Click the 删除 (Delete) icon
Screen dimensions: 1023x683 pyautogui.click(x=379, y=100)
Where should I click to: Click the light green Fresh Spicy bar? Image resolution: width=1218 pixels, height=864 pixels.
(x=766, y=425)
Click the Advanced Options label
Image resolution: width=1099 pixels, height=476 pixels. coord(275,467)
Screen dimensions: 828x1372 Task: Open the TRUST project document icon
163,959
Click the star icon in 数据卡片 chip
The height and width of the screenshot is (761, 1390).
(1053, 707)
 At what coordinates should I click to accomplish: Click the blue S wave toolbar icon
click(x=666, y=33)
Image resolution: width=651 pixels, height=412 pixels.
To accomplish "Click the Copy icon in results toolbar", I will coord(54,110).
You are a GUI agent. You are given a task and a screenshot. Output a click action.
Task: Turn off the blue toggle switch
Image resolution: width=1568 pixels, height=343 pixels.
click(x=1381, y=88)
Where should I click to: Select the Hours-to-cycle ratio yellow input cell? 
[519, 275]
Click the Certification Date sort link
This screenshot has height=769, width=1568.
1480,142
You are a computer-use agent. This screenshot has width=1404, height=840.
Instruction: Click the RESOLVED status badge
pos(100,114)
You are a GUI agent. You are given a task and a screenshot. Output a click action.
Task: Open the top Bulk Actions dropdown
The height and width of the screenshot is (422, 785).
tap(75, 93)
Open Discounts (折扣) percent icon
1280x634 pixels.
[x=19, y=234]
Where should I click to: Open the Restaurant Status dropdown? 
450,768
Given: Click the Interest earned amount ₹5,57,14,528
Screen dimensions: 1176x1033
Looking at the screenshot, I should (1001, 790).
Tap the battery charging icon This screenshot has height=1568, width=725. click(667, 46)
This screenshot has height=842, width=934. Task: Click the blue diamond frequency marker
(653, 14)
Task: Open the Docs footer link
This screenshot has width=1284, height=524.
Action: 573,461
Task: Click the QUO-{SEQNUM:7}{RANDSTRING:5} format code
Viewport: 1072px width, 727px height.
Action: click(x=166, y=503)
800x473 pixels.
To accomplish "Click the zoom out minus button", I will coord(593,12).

** How to complete this task **
Exactly as shown, output all of the material above.

** Response area **
Click the 删除 (Delete) icon
Screen dimensions: 1023x683 pyautogui.click(x=379, y=100)
Where should I click to: Click the light green Fresh Spicy bar? Image resolution: width=1218 pixels, height=864 pixels.
(x=766, y=425)
Click the Advanced Options label
Image resolution: width=1099 pixels, height=476 pixels. coord(275,467)
Screen dimensions: 828x1372 Task: Open the TRUST project document icon
163,959
Click the star icon in 数据卡片 chip
The height and width of the screenshot is (761, 1390).
(1053, 707)
 At what coordinates should I click to accomplish: Click the blue S wave toolbar icon
click(x=666, y=33)
Image resolution: width=651 pixels, height=412 pixels.
To accomplish "Click the Copy icon in results toolbar", I will coord(54,110).
You are a GUI agent. You are given a task and a screenshot. Output a click action.
Task: Turn off the blue toggle switch
Image resolution: width=1568 pixels, height=343 pixels.
click(x=1381, y=88)
Where should I click to: Select the Hours-to-cycle ratio yellow input cell? 
[519, 275]
Click the Certification Date sort link
This screenshot has height=769, width=1568.
1480,142
You are a computer-use agent. This screenshot has width=1404, height=840.
Instruction: Click the RESOLVED status badge
pos(100,114)
You are a GUI agent. You are given a task and a screenshot. Output a click action.
Task: Open the top Bulk Actions dropdown
The height and width of the screenshot is (422, 785).
tap(75, 93)
Open Discounts (折扣) percent icon
1280x634 pixels.
[x=19, y=234]
Where should I click to: Open the Restaurant Status dropdown? 
450,768
Given: Click the Interest earned amount ₹5,57,14,528
Screen dimensions: 1176x1033
Looking at the screenshot, I should (1001, 790).
Tap the battery charging icon This screenshot has height=1568, width=725. click(667, 46)
This screenshot has height=842, width=934. Task: Click the blue diamond frequency marker
(653, 14)
Task: Open the Docs footer link
This screenshot has width=1284, height=524.
Action: 573,461
Task: Click the QUO-{SEQNUM:7}{RANDSTRING:5} format code
Viewport: 1072px width, 727px height.
Action: click(x=166, y=503)
800x473 pixels.
To accomplish "Click the zoom out minus button", I will coord(593,12).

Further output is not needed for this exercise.